There are further concerns as the review seems to be based on the flawed notion that economic growth is the main driver of poverty alleviation. Whilst economic growth has been one of the main drivers for millions of people in China and India lifting themselves out of poverty, it has recently been noted that the high levels of economic growth haven’t done much for the bottom 20% in both countries who still live in humiliating poverty. The evidence from countries such as Nepal and Sri Lanka is that relatively low levels of economic growth have not constrained large increases in the numbers of people living in extreme poverty being able to access essential services such as health and education as a result of governments getting serious about providing services for the poorest. So maybe we shouldn’t gamble too much on economic growth as the main driver of poverty alleviation and instead focus on other issues that seem to be neglected such as human rights.

The words human rights are missing from the government announcements that I’m reading yet the Universal Declaration of Human Rights and accompanying covenants provide a clear framework to guide the aid program into the future. Other progressive donors such as DfID use a human rights based approach to poverty alleviation as a key driver of their programming work so maybe this review should have a good look at this as well as getting stuck into the issue of economic growth.

However my single biggest fear is that this team is not going to hear the voices of people living in poverty.  Sure I expect that the review team will be talking to all sorts of wise heads from the World Bank, the UN, NGOs and they might even come to talk to us at ActionAid.
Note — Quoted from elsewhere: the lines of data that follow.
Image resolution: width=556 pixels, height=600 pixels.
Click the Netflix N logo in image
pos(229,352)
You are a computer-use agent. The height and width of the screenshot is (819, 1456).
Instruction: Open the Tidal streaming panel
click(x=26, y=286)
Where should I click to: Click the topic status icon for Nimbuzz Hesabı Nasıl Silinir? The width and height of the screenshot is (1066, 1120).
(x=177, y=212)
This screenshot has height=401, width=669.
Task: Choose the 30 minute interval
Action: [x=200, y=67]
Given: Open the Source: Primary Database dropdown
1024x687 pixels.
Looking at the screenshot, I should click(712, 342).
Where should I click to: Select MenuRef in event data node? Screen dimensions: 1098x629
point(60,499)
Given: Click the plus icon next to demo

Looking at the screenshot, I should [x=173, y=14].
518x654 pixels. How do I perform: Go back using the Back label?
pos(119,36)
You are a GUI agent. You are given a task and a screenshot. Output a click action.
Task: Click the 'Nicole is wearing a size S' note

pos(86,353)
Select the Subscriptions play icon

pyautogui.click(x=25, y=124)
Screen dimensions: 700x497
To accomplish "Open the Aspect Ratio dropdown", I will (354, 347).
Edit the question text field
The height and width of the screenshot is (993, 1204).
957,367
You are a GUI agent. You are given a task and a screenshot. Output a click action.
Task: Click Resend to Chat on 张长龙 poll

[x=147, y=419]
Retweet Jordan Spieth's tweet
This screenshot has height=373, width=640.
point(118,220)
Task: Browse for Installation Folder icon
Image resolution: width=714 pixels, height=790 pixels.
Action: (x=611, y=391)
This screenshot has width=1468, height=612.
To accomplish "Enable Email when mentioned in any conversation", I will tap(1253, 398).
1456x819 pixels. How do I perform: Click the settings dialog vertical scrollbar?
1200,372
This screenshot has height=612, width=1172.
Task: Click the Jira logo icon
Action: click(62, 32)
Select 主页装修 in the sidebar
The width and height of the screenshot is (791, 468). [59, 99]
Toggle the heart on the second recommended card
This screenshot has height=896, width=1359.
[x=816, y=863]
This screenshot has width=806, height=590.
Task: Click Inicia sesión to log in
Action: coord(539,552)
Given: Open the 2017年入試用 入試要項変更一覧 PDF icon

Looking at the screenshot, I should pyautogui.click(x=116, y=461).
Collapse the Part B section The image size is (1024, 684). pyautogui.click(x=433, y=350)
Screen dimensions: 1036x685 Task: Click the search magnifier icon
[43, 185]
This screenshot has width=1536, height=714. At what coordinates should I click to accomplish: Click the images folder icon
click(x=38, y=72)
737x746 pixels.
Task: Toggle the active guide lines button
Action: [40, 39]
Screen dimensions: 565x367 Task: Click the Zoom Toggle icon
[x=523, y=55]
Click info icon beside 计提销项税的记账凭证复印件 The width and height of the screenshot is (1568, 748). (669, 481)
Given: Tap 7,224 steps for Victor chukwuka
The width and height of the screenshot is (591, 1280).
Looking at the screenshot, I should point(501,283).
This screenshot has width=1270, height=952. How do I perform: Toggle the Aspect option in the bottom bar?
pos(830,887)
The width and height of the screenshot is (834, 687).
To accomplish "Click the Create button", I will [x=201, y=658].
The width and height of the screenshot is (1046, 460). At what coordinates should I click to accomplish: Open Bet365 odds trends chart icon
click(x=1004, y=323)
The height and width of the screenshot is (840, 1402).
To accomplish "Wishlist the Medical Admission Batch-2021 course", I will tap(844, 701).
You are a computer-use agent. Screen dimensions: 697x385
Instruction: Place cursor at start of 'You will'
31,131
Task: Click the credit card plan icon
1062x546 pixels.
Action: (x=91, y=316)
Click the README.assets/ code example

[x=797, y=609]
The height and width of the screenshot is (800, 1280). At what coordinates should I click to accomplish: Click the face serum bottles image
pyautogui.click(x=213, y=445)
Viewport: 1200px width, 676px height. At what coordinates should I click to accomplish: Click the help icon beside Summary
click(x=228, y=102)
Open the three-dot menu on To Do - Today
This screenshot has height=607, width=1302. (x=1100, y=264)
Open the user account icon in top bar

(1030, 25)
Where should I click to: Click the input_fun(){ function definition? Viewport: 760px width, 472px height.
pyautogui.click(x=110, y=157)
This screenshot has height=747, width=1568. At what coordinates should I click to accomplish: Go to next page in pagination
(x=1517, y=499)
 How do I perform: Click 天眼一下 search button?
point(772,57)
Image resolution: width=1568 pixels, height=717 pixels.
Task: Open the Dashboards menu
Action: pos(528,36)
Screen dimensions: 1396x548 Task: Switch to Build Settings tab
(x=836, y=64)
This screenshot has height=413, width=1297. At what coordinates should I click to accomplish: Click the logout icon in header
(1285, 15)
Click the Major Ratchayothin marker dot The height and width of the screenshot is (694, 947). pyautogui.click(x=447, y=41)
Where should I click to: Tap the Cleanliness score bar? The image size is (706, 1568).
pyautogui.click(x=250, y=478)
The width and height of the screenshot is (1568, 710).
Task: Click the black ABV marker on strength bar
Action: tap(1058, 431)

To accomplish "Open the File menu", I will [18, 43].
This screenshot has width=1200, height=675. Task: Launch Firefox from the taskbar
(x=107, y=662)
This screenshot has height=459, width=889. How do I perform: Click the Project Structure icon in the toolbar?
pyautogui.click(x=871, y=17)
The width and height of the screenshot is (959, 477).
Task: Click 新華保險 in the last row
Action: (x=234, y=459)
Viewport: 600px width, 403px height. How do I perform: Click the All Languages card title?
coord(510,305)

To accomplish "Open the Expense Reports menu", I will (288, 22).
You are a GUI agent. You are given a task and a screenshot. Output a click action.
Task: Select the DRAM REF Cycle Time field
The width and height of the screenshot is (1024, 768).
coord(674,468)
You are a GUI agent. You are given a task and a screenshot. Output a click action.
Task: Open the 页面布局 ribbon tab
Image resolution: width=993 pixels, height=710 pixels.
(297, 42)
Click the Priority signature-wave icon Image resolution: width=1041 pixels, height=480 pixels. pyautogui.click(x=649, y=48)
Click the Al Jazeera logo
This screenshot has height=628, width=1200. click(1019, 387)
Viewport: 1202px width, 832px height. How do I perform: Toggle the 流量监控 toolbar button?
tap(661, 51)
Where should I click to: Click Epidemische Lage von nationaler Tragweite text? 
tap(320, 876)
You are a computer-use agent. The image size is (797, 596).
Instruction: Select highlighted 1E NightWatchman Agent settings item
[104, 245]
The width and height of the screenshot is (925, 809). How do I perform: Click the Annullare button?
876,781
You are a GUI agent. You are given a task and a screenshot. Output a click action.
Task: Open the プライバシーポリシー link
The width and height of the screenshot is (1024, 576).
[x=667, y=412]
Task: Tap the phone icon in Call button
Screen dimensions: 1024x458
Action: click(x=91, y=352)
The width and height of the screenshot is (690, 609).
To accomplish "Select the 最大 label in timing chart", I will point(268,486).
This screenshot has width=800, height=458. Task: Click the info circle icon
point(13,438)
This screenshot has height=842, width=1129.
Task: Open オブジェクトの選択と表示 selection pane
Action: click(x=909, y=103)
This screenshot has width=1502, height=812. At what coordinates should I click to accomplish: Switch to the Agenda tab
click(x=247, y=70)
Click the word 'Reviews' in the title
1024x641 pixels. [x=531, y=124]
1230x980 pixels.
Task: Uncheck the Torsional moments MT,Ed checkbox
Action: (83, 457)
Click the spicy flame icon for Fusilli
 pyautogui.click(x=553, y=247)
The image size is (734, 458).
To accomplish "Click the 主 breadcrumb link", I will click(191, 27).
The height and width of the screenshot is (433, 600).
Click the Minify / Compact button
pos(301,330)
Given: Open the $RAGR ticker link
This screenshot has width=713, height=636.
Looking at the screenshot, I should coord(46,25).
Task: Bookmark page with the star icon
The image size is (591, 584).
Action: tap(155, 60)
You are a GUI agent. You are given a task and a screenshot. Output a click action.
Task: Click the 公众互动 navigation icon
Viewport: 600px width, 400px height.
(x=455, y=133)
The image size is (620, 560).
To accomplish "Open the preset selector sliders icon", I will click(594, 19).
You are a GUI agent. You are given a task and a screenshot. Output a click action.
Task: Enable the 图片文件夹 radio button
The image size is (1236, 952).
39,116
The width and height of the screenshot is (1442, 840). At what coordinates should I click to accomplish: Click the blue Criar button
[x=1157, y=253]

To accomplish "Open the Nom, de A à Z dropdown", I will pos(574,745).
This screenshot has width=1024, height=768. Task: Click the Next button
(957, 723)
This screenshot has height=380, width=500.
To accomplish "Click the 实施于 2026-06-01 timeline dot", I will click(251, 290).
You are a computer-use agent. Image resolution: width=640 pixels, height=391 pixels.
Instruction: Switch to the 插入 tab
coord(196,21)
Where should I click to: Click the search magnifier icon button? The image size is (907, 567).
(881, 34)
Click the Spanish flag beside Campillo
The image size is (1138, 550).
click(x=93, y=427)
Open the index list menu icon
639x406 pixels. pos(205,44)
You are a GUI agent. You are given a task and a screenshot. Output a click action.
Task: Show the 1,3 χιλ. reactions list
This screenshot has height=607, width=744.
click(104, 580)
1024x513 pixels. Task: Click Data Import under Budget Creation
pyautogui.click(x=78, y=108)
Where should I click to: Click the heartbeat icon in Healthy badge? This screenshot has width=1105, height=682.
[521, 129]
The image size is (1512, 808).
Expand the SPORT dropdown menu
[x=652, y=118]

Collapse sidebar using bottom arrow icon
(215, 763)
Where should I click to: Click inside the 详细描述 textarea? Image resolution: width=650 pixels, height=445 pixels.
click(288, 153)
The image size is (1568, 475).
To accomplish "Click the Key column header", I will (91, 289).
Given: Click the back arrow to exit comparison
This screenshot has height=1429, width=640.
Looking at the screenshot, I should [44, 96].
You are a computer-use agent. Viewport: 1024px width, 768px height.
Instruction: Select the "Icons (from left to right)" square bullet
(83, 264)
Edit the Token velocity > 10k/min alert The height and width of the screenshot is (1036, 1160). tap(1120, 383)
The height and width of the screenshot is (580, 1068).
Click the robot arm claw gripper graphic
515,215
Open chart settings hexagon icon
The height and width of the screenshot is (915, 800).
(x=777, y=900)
However I don’t expect that the review team will widely seek the views of the very people that the aid dollars are provided to help. Recently the Prime Minister announced that Australia would contribute some $500 million to education in Indonesia which would finance the reconstruction and building of thousands of schools. Australia has poured money into school rehabilitation and reconstruction over the last decade. Just maybe someone might go and ask the very poorest people in a country such as Indonesia whether the construction of these schools has helped their kids, particularly their girls, access education and enabled them to claim their basic human rights.

Now that would help demonstrate value for money!!